In just over two months you will officially end your presidency at MSU. You’ve been here since 1993, and have impacted the MSU community in many ways. But before you pack up and move out of the Cowles House, there is one question I must ask:
What really happened in Iraq?
Last year, you spent about five months in the war-torn country, helping to rebuild the economy as the principal financial and economic policy advisor to Jay Garner, chief of the U.S. Office of Reconstruction and Humanitarian Assistance (ORHA). Your responsibilities included controlling Iraq’s oil revenue and managing the Central Bank of Iraq.
The United States and its allies reportedly had the sole power to spend money put into the central bank’s Iraqi Assistance Fund on relief, reconstruction and disarmament operations and for other purposes thought to help the Iraqi people. The ”funds in the Iraqi Assistance Fund shall be disbursed at the direction of the [U.S.-led coalition], in consultation with the Iraqi Interim Authority,” a U.S. resolution to the U.N. stated. You were at the forefront of this U.S. coalition as financial advisor.

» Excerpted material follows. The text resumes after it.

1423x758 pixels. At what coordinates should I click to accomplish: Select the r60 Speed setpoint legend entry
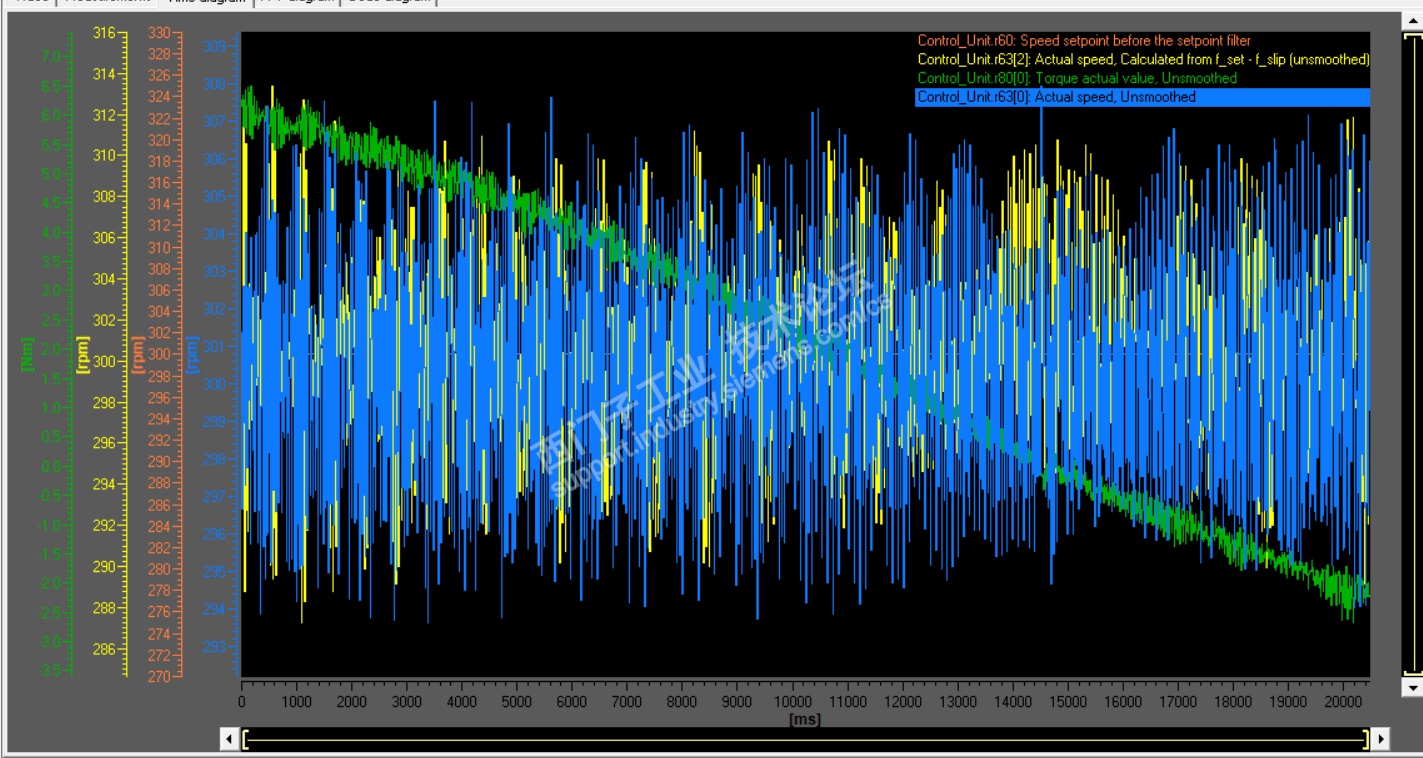click(1084, 41)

Sounds like a great honor, but wait, isn’t this the same war that so many of your students were and are against? You are supposed to be our leader and a representation of our university. Your involvement in Iraq surely won you great personal recognition across the country, but it also tossed MSU’s name into the news stories. We are forever the school with the president who left in order to “rebuild” the Iraqi economy. Many students protested the U.S. involvement in Iraq, especially with the Bush Administration’s reason for going to war being so wish-washy. Did you know there were no weapons of mass destruction? Why were we really there?
Many people suggest the motive for involvement in Iraq was oil. Since you were amongst those in charge of oil revenues, maybe you could offer some explanations. How much money was actually involved? Where precisely did it go? How much did you stand to profit off of this war?
The largest private oil contractor for American forces in Iraq is Halliburton, where your buddy Dick Cheney served as chief executive before becoming vice president. According to The New Yorker, as of February 2004 Halliburton had received contracts worth over eleven billion dollars for its work in Iraq. Cheney still makes money off of the company, through stock options and deferred compensation. It’s not a stretch to think that there could be some major corruption taking place.
Your involvement in Iraq undoubtedly made you very rich. It provided a paycheck way higher than MSU ever could. You became an even wealthier man as the U.S. attempted to convert a dictatorship into a “democracy.” So many people have died in this war against terrorism, on both sides. You were actually there. Was it worth it?
Before you leave on January 1, all I ask for is the truth.